Published the first detailed data on the asteroid Arrokot

The journal Science published the first detailed data on the asteroid Arrokot – the farthest object in the solar system that has ever been visited by a spaceship. The research results described in three articles (article 1, article 2, article 3) give the most complete picture of the composition and origin of the asteroid and an idea of ​​how primitive planetary building blocks, called planetesimals, were formed.

Arrokot, formerly known as Ultima Thule, is a trans-Neptune asteroid from the Kuiper belt, visited by the New Horizons spacecraft on January 1, 2019. At a distance of 6.5 billion kilometers from the Earth, this is the farthest object to which Earth spaceships have ever flown. The mission of the New Horizons probe to the asteroid Ultima Thule was recognized by Science magazine as one of the ten most important scientific achievements of 2019.

Despite the fact that the primary information about the distant mysterious object was published in hot pursuit in May 2019, so far there have been no detailed descriptions and analytical studies. And now, three detailed reports have appeared at once, based on data volumes ten times higher than those that were involved in the first publication ..

Arrokot is a so-called contact double asteroid. His body, like a snowman, consists of two parts, each of which in the past was an independent celestial body, but then came closer and merged into one object.

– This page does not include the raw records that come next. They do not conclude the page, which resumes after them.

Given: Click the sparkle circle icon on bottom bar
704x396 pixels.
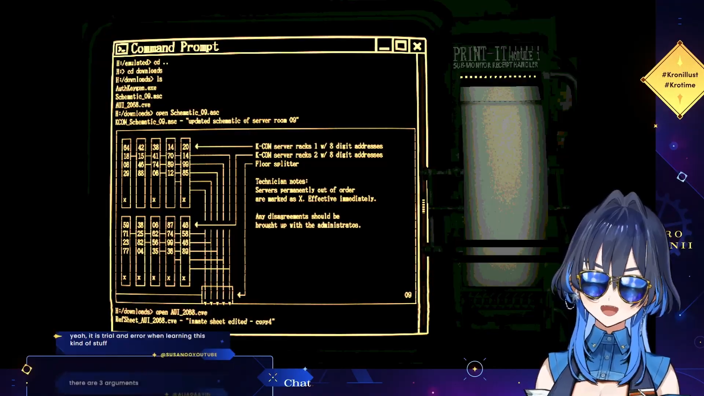Looking at the screenshot, I should click(x=474, y=369).
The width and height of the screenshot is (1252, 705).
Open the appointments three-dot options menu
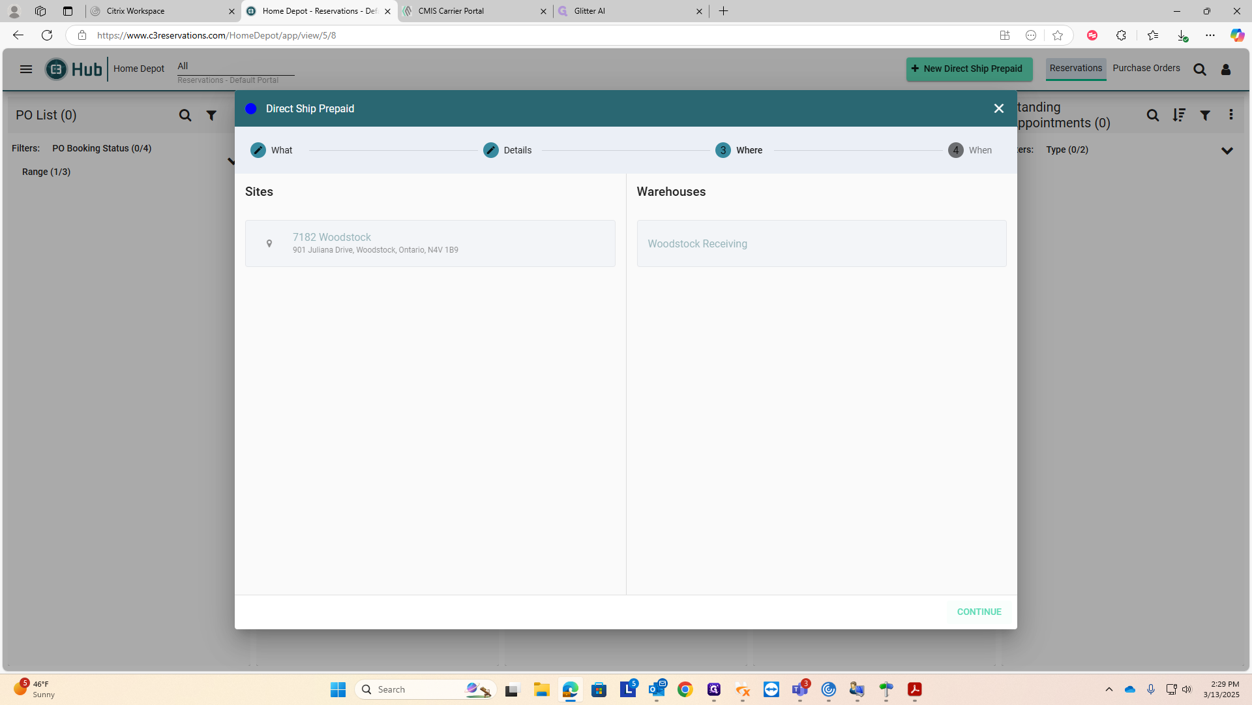pyautogui.click(x=1230, y=115)
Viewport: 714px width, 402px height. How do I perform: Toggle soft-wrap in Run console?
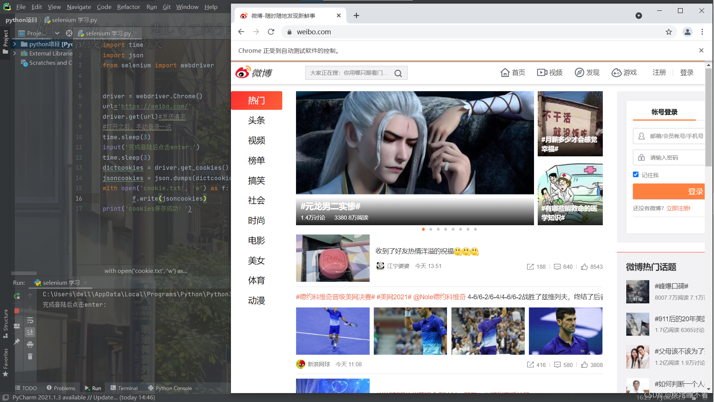point(30,320)
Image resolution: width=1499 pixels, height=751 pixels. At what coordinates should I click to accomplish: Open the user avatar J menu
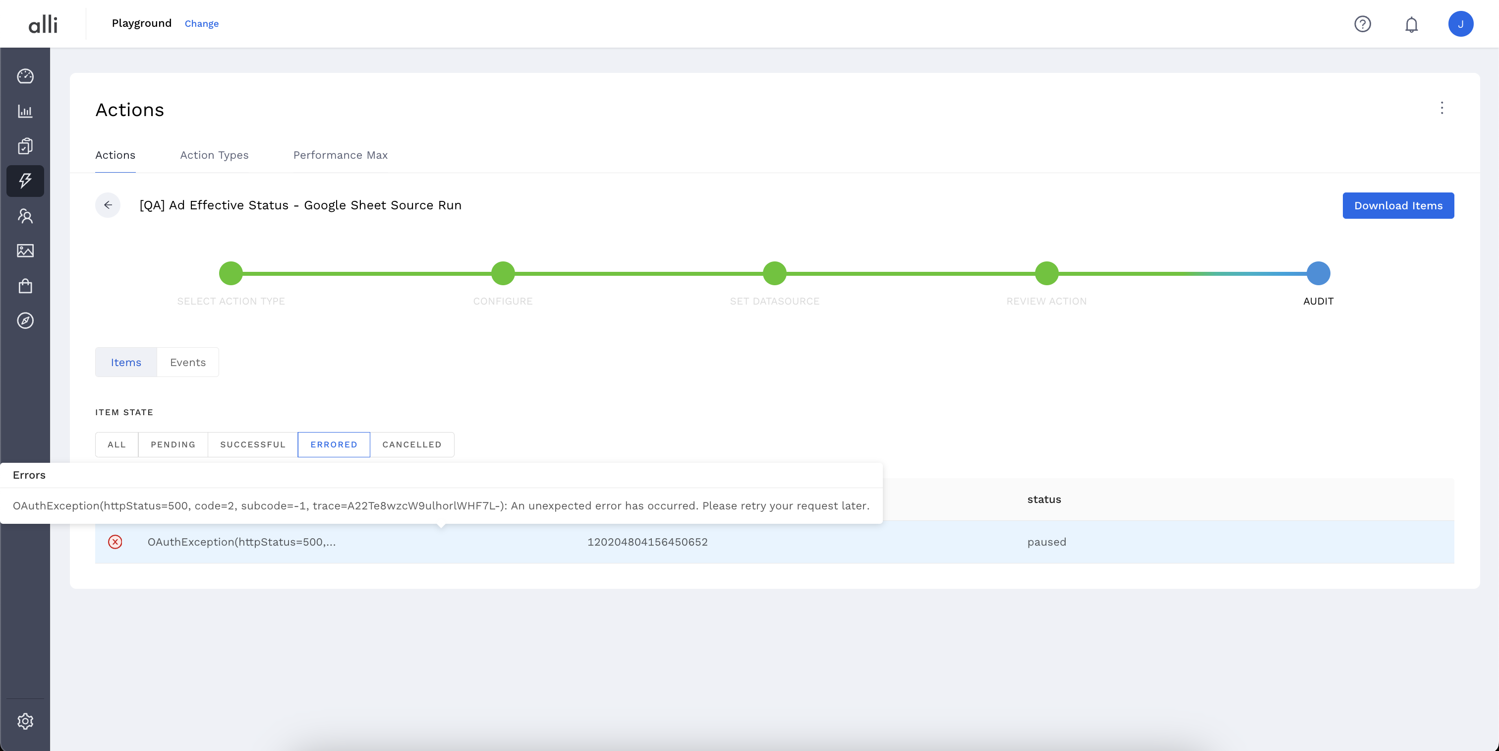coord(1460,24)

In the first study, the theme of which is the origin of an asteroid from a solar nebula and the formation of a contact-double body, William McKinnon from University of Maryland at College Park (Maryland, USA) and colleagues used modeling to better understand how Arrocott formed . Their analysis shows that the two lobes were previously independent bodies formed close to each other, and that they rather quietly stuck together into a modern object. The model involves the formation of an asteroid during the collapse of a local cloud of the solar nebula, and not on the basis of another long-standing theory of planetesimals formation, called hierarchical accretion, according to which objects from disparate parts of the nebula collided, forming new objects.

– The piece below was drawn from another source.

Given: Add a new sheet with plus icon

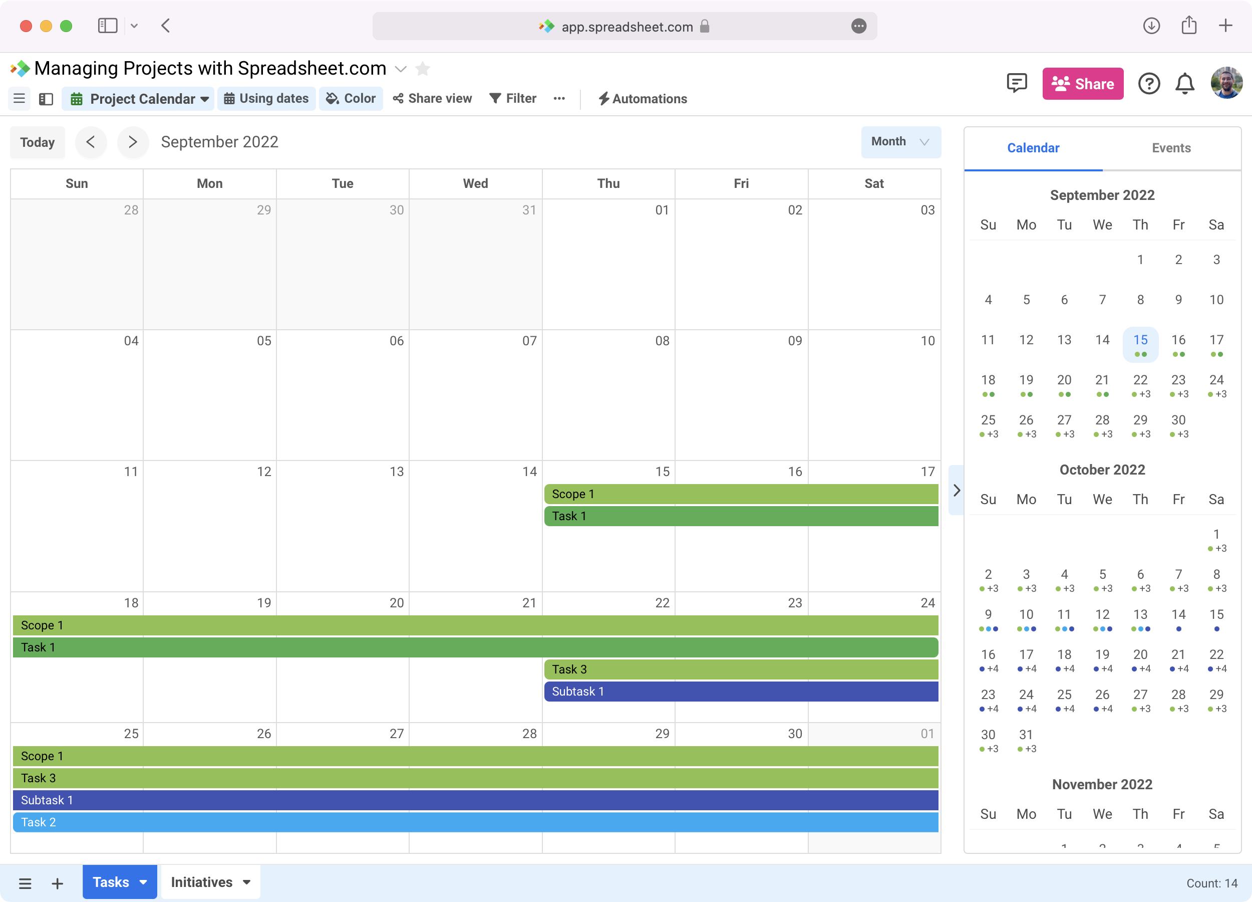Looking at the screenshot, I should 57,883.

In a second study of Arrocott’s geology and geophysics, John Spencer of the Southwest Research Institute in Boulder, Colorado, USA, and his colleagues report that parts of the asteroid are more spherical and voluminous than previously estimated. On its more or less smooth surface, craters are only slightly distinguishable. This distinguishes Arrokot from other objects of the solar system previously visited by spacecraft, and indicates good preservation from the end of the era of planet formation. According to the density of craters, scientists determined the age of the surface at 4 billion years, which confirms the hypothesis that Arrokot formed in a local collapsing cloud.

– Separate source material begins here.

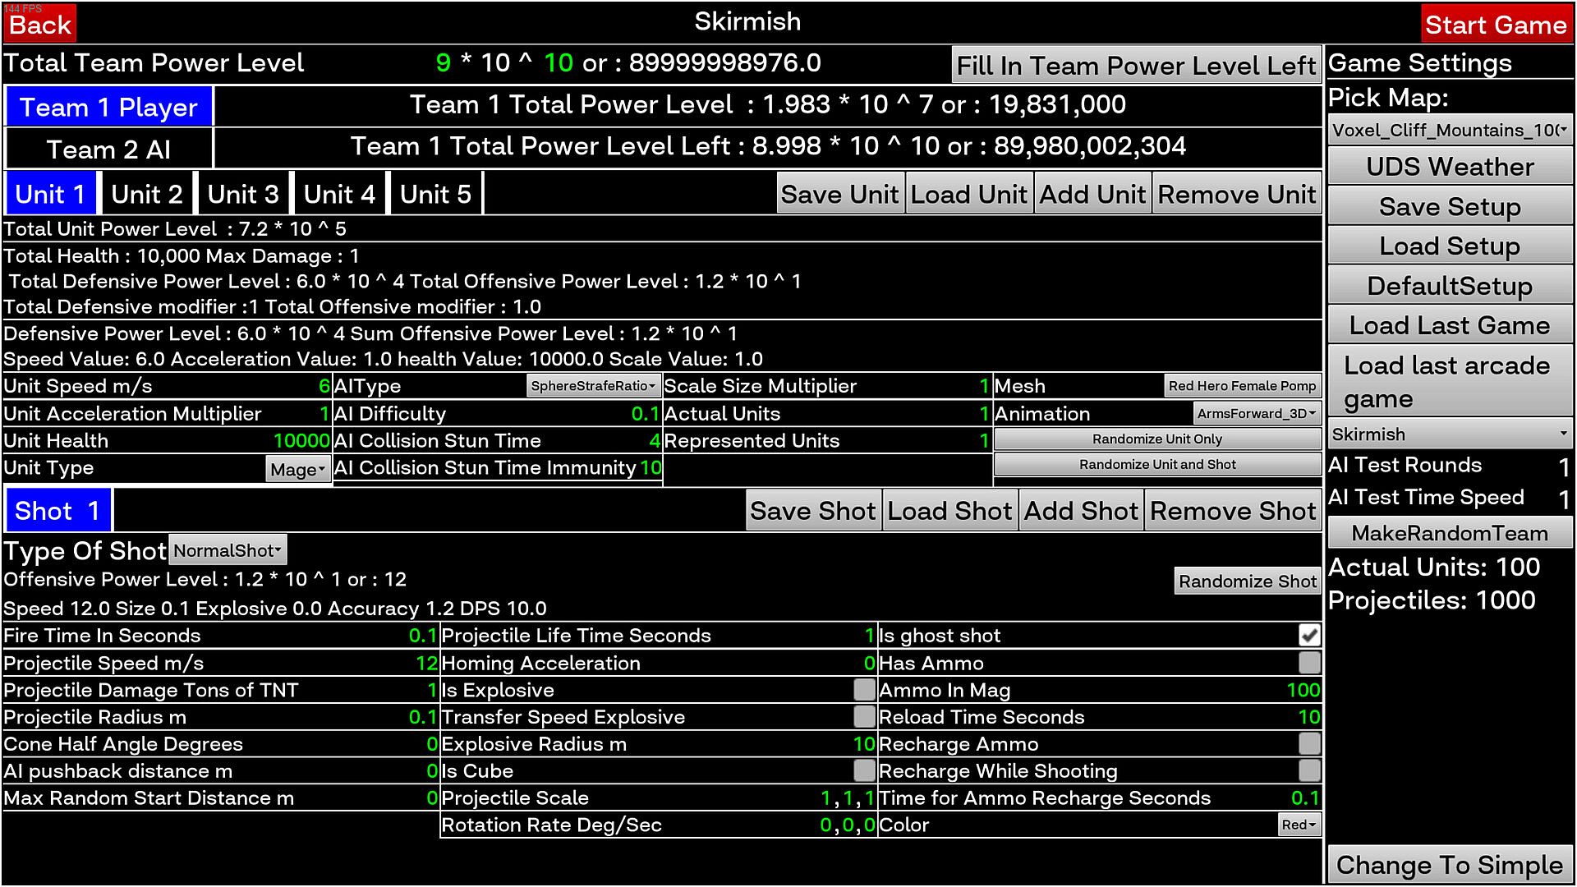Click Fill In Team Power Level Left
Screen dimensions: 1577x887
[x=1136, y=66]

Finally, Will Grundy of the Lowell Observatory in Flagstaff, Arizona, USA, and his colleagues studied the composition, color, and surface temperature of Arrocott. Scientists note that the surface of the asteroid is uniformly red, cold and covered with methanol ice and unidentified complex organic compounds, with which, apparently, red color is associated. The authors put forward several hypotheses as to where methanol came from on Arrokot. For example, they suggest that methanol could form from water and methane ice when exposed to cosmic rays. Although no water was found on Arrocott, the authors believe that it may be present in hidden form. The uniform color and surface composition of Arrocott also confirms the hypothesis of the formation of an asteroid in a local collapsing cloud inside the solar nebula.